As for how this "trick" works, it is purely determining, after reduction modulo UINT_MAX+1
, whether x-a
lies in the range 0 to b-a
.
In your case, I think the following should work just fine:
(unsigned)i + threshold > 2U * threshold;
If threshold
does not change between loop iterations, the compiler can probably keep both threshold
and 2U*threshold
in registers.
Speaking of optimizations, a good compiler should optimize your original range test to use unsigned arithmetic where it knows the constraints are met. I suspect many do so with a
and b
constant, but perhaps not with more complex expressions. Even if the compiler can optimize it, though, the (unsigned)x-a<b-a
idiom is still extremely useful in macros where you want to ensure that x
is evaluated exactly once.
Oh, too bad the question has already been answered. To paraphrase Oli's answer, the code
#include <stdint.h>
int main()
{
int32_t threshold_square = 100;
int16_t i = 20;
int16_t counter = 0;
counter += ( (int32_t) i * i > threshold_square);
return 0;
}
yields the following x86 assembler using GCC without optimizations
pushq %rbp
movq %rsp, %rbp
movl $100, -8(%rbp)
movw $20, -2(%rbp)
movw $0, -4(%rbp)
movswl -2(%rbp),%edx
movswl -2(%rbp),%eax
imull %edx, %eax
cmpl -8(%rbp), %eax
setg %al
movzbl %al, %edx
movzwl -4(%rbp), %eax
leal (%rdx,%rax), %eax
movw %ax, -4(%rbp)
movl $0, %eax
leave
ret
which is four instructions less than using (i < -threshold) | (i > threshold)
.
Whether this is better or not is, of course, depending on the architecture.

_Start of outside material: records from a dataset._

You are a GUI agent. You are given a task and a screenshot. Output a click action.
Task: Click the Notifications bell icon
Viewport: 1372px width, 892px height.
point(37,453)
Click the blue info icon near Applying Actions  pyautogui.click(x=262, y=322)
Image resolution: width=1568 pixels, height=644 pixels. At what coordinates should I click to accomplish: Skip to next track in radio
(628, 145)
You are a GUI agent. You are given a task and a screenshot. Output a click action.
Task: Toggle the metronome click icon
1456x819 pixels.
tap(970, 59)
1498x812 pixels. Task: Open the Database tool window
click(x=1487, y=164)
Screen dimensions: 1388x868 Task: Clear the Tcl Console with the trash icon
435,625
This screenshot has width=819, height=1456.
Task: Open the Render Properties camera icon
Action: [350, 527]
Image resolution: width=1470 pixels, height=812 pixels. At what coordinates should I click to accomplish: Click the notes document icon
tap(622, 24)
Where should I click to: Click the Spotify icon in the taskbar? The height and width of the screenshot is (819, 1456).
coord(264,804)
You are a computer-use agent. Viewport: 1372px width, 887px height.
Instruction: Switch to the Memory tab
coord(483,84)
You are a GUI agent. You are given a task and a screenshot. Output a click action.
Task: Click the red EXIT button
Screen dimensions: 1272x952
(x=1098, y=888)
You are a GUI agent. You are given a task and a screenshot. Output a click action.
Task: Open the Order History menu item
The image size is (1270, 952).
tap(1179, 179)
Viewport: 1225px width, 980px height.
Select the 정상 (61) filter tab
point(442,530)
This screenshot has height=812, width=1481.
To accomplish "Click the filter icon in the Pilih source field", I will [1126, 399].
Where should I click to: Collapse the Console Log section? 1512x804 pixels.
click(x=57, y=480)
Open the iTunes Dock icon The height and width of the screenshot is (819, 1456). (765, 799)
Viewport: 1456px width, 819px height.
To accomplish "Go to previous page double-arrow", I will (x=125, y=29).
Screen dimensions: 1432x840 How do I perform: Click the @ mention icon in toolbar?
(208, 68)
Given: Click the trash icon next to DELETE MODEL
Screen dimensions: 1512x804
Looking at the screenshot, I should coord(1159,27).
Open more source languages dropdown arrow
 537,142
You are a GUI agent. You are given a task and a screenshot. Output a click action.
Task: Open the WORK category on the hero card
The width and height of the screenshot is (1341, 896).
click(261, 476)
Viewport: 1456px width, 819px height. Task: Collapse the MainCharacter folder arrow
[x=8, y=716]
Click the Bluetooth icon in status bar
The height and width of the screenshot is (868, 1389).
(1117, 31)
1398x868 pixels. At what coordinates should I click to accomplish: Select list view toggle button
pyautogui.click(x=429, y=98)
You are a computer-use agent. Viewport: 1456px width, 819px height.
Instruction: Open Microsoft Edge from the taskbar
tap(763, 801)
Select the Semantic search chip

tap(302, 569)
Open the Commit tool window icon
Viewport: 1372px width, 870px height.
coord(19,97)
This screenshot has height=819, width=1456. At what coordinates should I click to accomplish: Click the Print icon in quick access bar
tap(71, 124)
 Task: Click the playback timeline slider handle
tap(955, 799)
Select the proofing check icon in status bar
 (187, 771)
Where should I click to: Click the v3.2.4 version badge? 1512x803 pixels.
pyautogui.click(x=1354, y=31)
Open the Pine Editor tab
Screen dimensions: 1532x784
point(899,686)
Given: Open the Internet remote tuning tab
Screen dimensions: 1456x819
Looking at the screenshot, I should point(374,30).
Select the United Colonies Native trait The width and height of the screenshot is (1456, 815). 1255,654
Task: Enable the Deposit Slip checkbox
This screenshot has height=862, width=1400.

(The use of stdint.h is for illustrative purposes, for strict C89 replace with whatever is relevant for the target system.)
What is wrong with the original code? Does it really need hand-optimising?
Any decent compiler should be able to optimise that very well. Any hand-optimising would probably only lead to obfuscation.
This code have no branch an highly portable (however, implementation of abs may have one).
#include <stdlib.h>
counter += abs(i) > threshold;
That's simplest standard compliant expression.
If your compiler does not using optimized macro for abs() you may use your own macro/ inline function.
That are examples, that use nature of twos complement format used on most machines:
#define ABS(x) ((x)*(((x)>>15)|1))
#define ABS(x) ((x)-((x)>>15)^((x)>>15))
Also you may replace comparison operator with expression like this:
#define LESS(x, y) (-((x)-(y))>>15))
Resulting code:
counter -= ((threshold - abs(i)) >> 15);
All those macros rely on fact, that shift right to number of bits minus one of positive value or zero evaluates to zero, and of negative evaluates to minus one. But thats implementation defined.